Source
A defamatory statement is a false statement that is published (i.e. in written form) that would lead a reader to view the complainant in a negative light or if it would cause the complainant to be a victim of mockery.

A false statement about a person that is published and brings them into disrepute is widely referred to as being ‘defamatory’. However, to prove that a written statement is defamatory under Australian law requires the complainant to prove all of the ‘elements’.

Under defamation law in Australia, written material, pictures, or spoken statements that are published can give rise to a claim for defamation. Defamatory material can also include social media posts, comments and replies to social media posts.

Learn more about publishing and defamation in our article.

What are the elements of defamation in Australia?

Defamation law is set out in State and Territory legislation. Each defamation law has its own requirements, however, they largely follow the same general principles.

Broadly speaking, the elements required to be present in order to prove a claim for defamation in Australia are as follows.

The statement must convey a defamatory meaning or imputation

It is important to remember that a person must prove that the words published would make others (i.e. an ordinary reasonable reader) either think less, shun or avoid the individual. It is not enough that the words portray the defamed person in a negative, or even in a ridiculous light.

To do
A) From the passage on defamation in Australia, copy word for word the part that begins with the words containing "Under defamation law" and ends with "defamation in Australia?".
B) Continue the passage on Australian defamation law from the point where it stops.

Dataset entries
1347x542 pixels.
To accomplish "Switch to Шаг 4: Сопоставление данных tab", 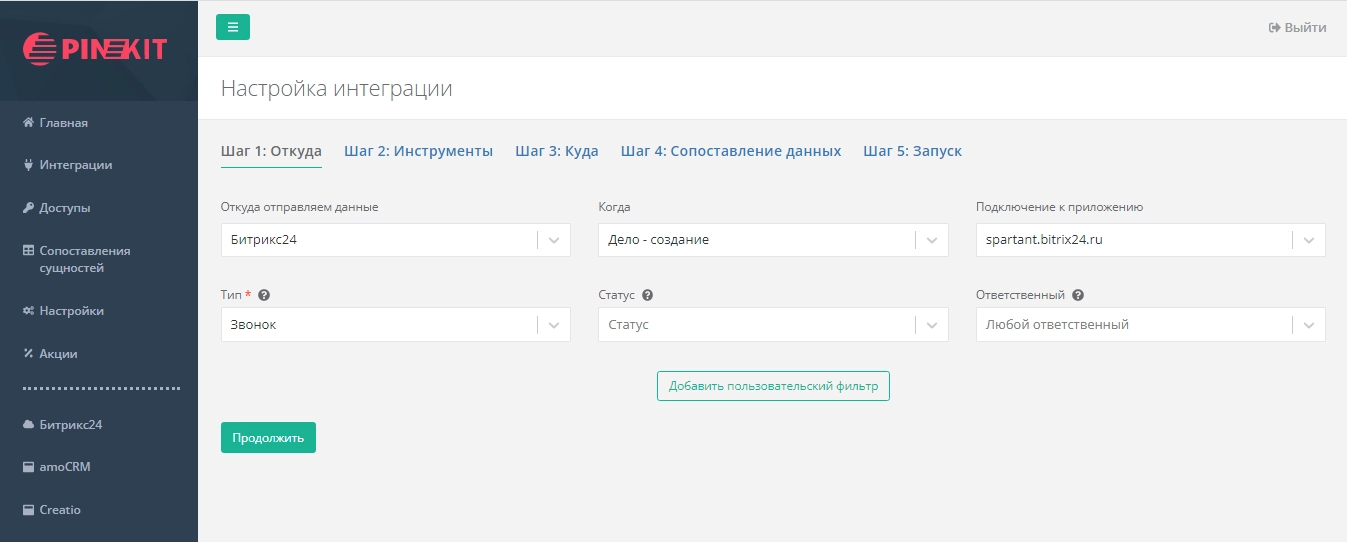I will click(x=730, y=151).
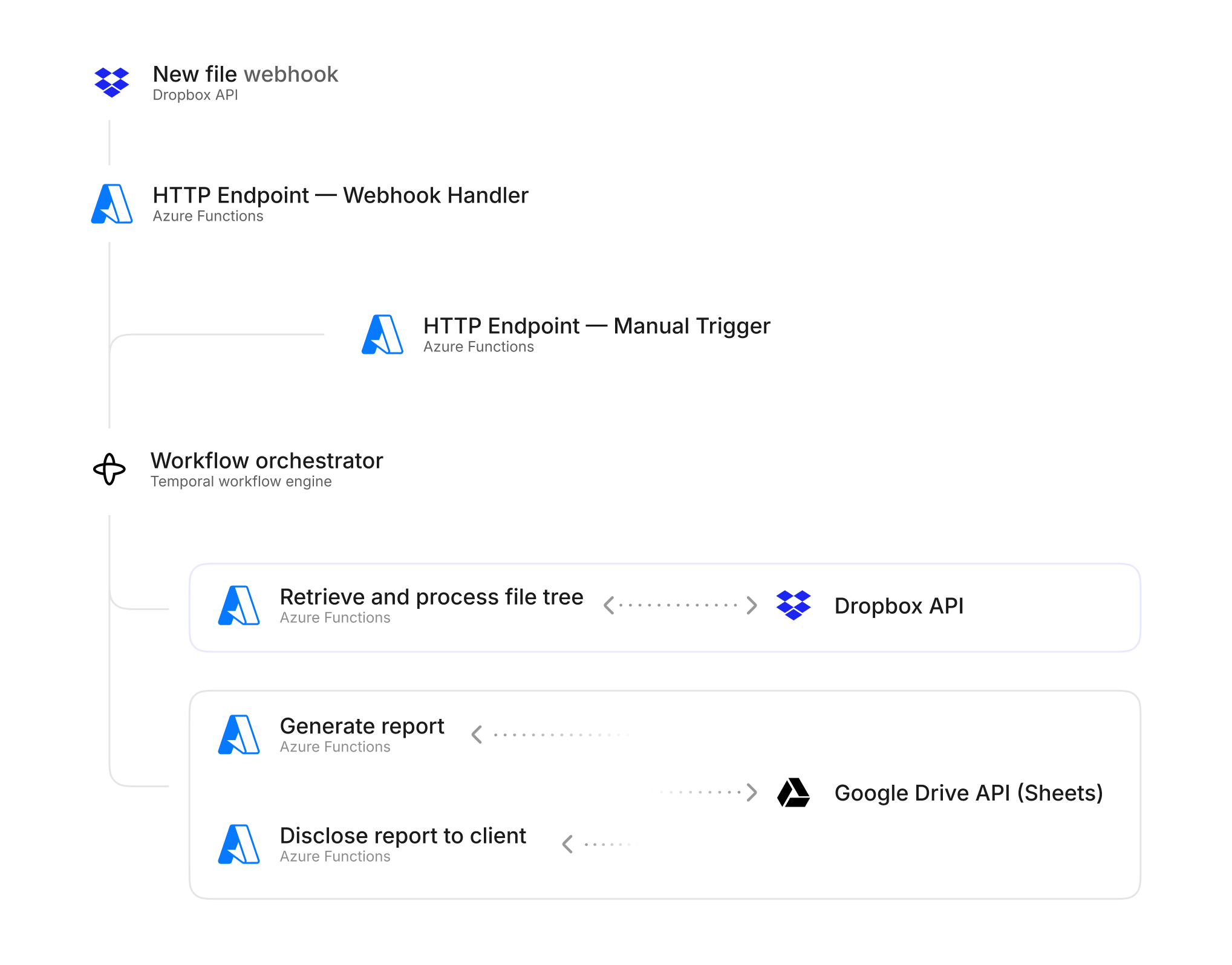1232x965 pixels.
Task: Click right chevron pointing to Dropbox API
Action: 752,605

Final answers
A)
Under defamation law in Australia, written material, pictures, or spoken statements that are published can give rise to a claim for defamation. Defamatory material can also include social media posts, comments and replies to social media posts.

Learn more about publishing and defamation in our article.

What are the elements of defamation in Australia?

B)
The relevant standard of “the ordinary reasonable reader” recognises that such a reader may draw inferences from defamatory material.

The courts have held that the intention of the author or publisher is not relevant to whether the statement is defamatory.

It is reasonable to interpret the statement as referring to the defamed person

A reference to a defamed person can be:

  1. direct – by naming the person; or
  2. indirect – by referring to the person (other than by naming them) and in such a way that a person would understand the person as being the one referred to in the publication.

As with the first element, the intention of the author or publisher is not relevant to whether the statement is defamatory.

If a person is named in the defamatory material, that person is not obliged to call evidence (Consolidated Trust Co Ltd v Browne).

The statement has been published to at least one person, other than the defamed person or writer/publisher

A complainant must prove that the material was published to at least one other person, apart from the person or company that wrote or published the material, or to themselves.

A defamed person has one year to start court proceedings unless they can prove to the courts that it was not reasonable under the circumstances to do so. If they can prove this, then the period will be extended to three years. However, courts rarely grant an extension to this 12-month limitation period.

You should seek urgent legal advice if the 12-month time limit is about to expire or has already expired.

Publishers that post on the internet need to exercise greater care than print media publishers. This is because the one-year time limitation period is reset and the clock starts again each day the material is available to be downloaded.

Australian case law examples of defamation

Goldberg v Voigt

A local man in Rose Bay, New South Wales, sued another local resident for damages after the court found he was defamed by a single social media post in a Rose Bay Facebook community group page in 2018.

Outcome: Defamed person awarded $35,000 in damages plus $8,000 in costs

The Chair of a Strata Committee sued a lessee of a unit within the building who replied to an email relating to mailboxes, claiming the Chair engaged in (among other things (harassing conduct).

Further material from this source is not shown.